Mistli
Updated: Mar 20

En la estación de autobuses le dieron la opción a Ofelia de continuar la ruta a pie o a caballo. Se decidió por un caballo y le dieron a escoger entre dos hermosos animales: uno color miel que se llamaba Gabino Barrera —porque no entendía razones—, dijeron los caballerangos, y un azabache llamado Emiliano Zapata —por su bravura—. Se decidió por Gabino que le dijeron conocía cada curvatura del terreno, y montada en él, Ofelia llegó a la hacienda El Tecolote.

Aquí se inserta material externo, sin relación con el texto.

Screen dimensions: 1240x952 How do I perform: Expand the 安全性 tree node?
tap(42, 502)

La hacienda era una hermosa propiedad acomodada en medio de las faldas de dos gigantes, los volcanes Tequila y Ameca, madriguera ideal para refugiarse de las prisas cotidianas. Sus instalaciones cobraban vida desde las seis de la mañana, hora en que se prendían los hornos y las chimeneas para calentar la cocina y los pasillos, y se encendían los cirios que alumbran el camino a los que ya se fueron, pero que siguen visitando la enigmática hacienda. Sus paredes eran de color añil. Uno de los muchos guardianes del lugar era un majestuoso pavo real llamado Abelardo, cuyo copete verdiazul siempre lucía imperial.

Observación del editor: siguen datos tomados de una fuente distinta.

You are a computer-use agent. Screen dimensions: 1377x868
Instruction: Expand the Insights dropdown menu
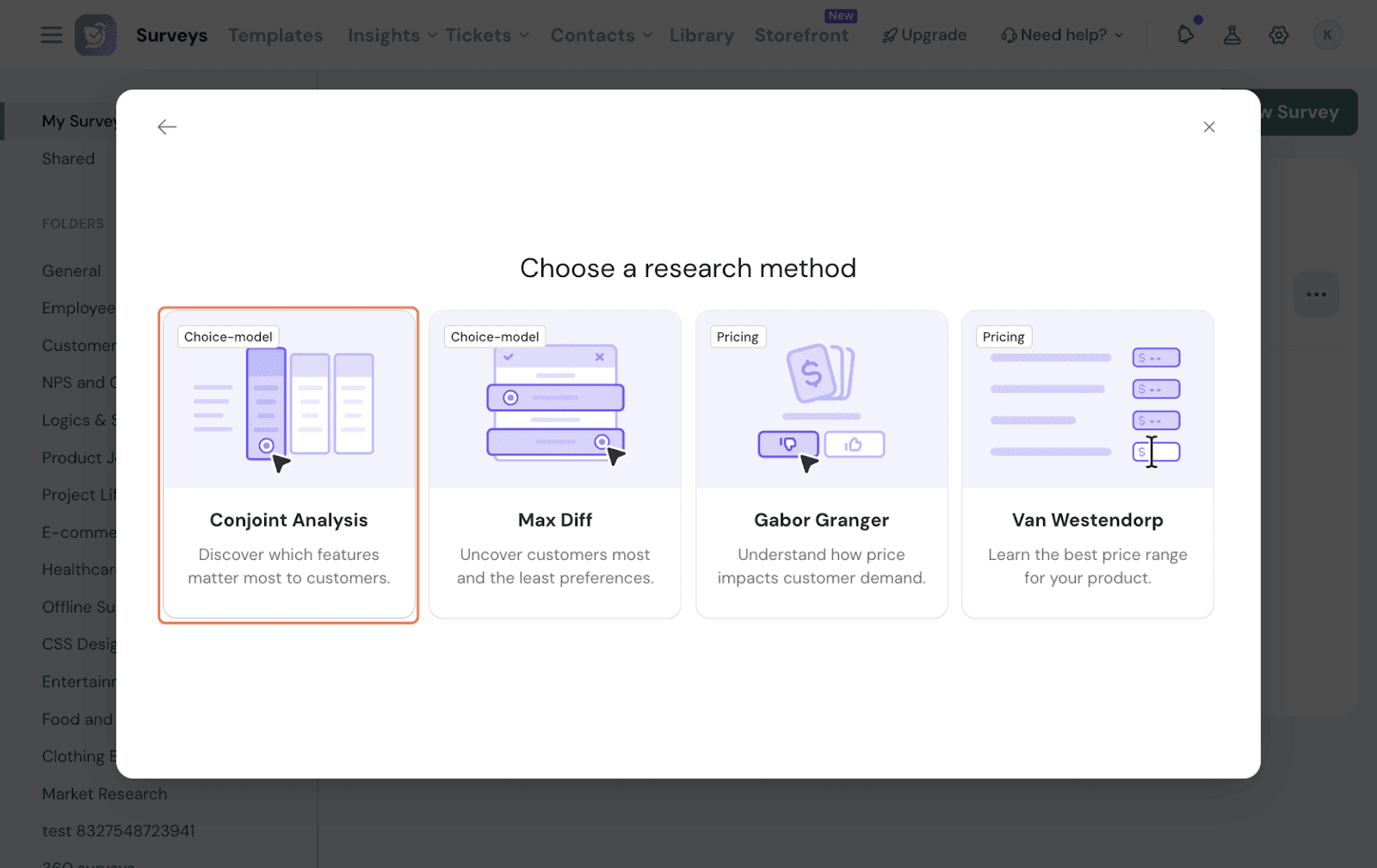point(392,35)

La cita de Ofelia en la hacienda era para atolondrarse con ayahuasca. La ceremonia la dirigiría Akbal, una princesa del bosque, una chamana famosa por dominar los secretos que guardan algunas plantas y por preparar el brebaje como nadie. Algunas estrellas ya se asomaban en el cielo cuando, a las siete en punto, comenzó el rito. A esas alturas, a Ofelia ya no le importaba que su religión no aprobara su decisión de buscar respuestas o quizás una absolución en la bebida que parecía lodo negro, y se engulló dos vasos llenos de ayahuasca. Akbal entonaba cantos en otra lengua cuando Ofelia vomitó el calducho que le revolvía las entrañas. Se bebió otro vaso y este sí se quedó adentro, la pelea estaba a punto de comenzar. Algo o alguien la empujó suavemente hasta depositarla en un
petate para que tuviera su ceremonia personal.

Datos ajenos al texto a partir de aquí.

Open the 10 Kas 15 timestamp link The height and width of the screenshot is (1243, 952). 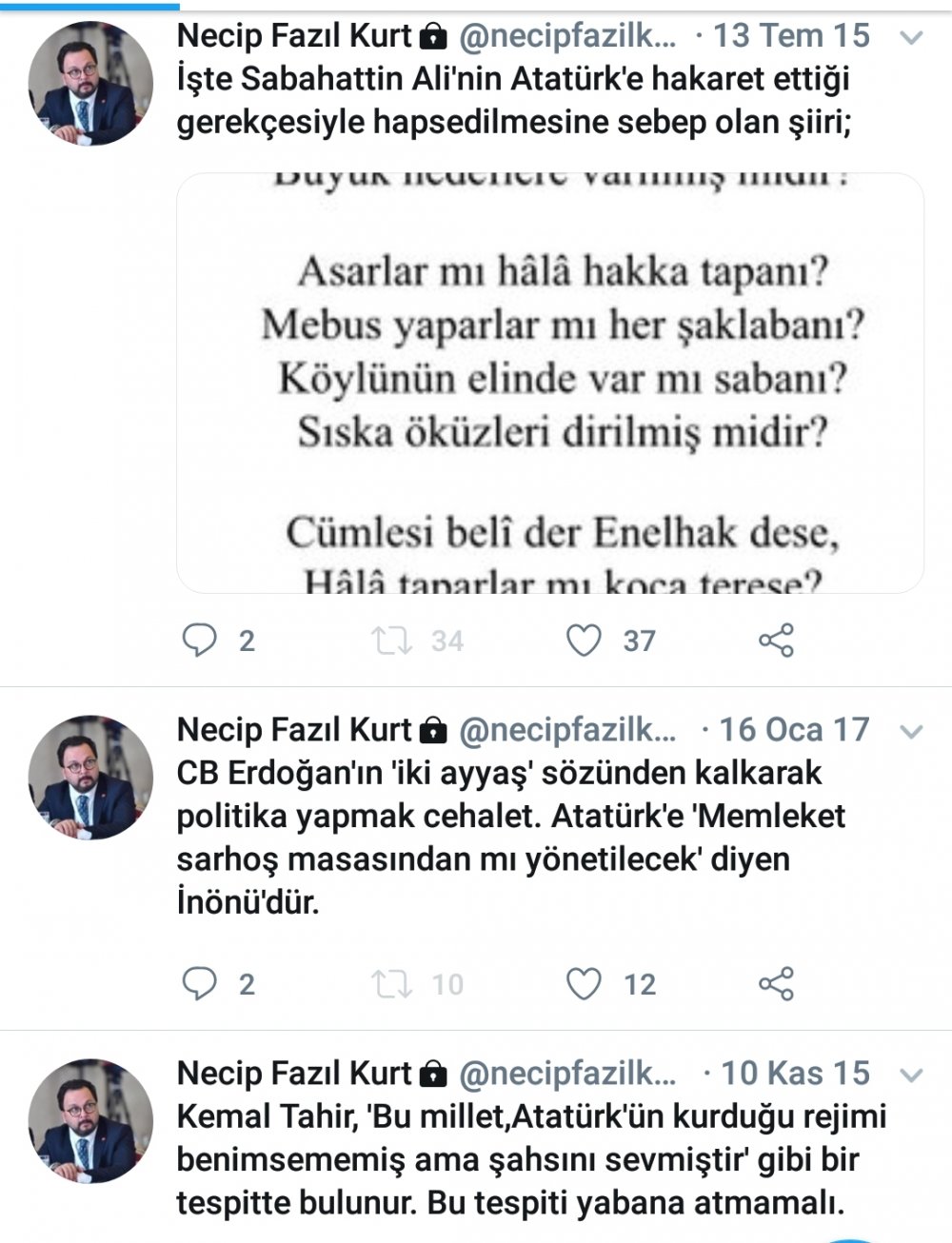point(796,1074)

Ofelia se quedó temblando en su camita de palma. No supo si pasó una hora o una semana; se sentía pasmada, como si fuera otra. Sus ojos atravesaron el techo de paja y admiraron una horda de pájaros azules que surcaban el cielo. Ofelia y las aves se perdieron en el tiempo. Llegó su fallecida abuela y se entrelazaron en un tierno abrazo, amoroso, reparador. Los efectos de la ayahuasca se apoderaron de todos sus sentidos y comenzó a llorar. El cielo le pareció una ventana por donde veía árboles pasar, luego llegaron los sonidos, como murmullos, pero no se sorprendió de escuchar a los robles hablar. A mitad del viaje, Ofelia llegó hasta unas pirámides mayas rodeadas de tambores y castillos de maíz. Después de muchos llantos y risas, se quedó dormida por horas o por semanas. Cuando abrió los ojos, empapada en sudor, gateó junto con otros hacia un temazcal donde
se terminaría el exorcismo.
Akbal se acercó y le dijo que su nuevo nombre era Mistli y de la tierra salieron unos hilitos rojos que se enroscaron en los tobillos de Ofelia formando unos brazos que la sostuvieron muy bien, mientras ella se balanceaba peligrosamente de lado a lado como si se fuera a caer. De esa experiencia ha quedado un hueco en la memoria de Ofelia que no recuerda, o pasó todo o nada, pero salió con el alma más ligera.
Ofelia se despertó una mañana en el taxi que la dejó afuera de su casa. ¿Cómo lo consiguió?, ¿quién le pagó al conductor, con propina y todo? ¿Quién le dio la dirección?, preguntaba su ofuscada cabeza, pero lo más importante, ¿quién era ella? El agua de la regadera y un café bien caliente la devolvieron a la realidad de sus días. Ofelia se sentía cansada, más renovada y feliz con su nueva identidad de puma.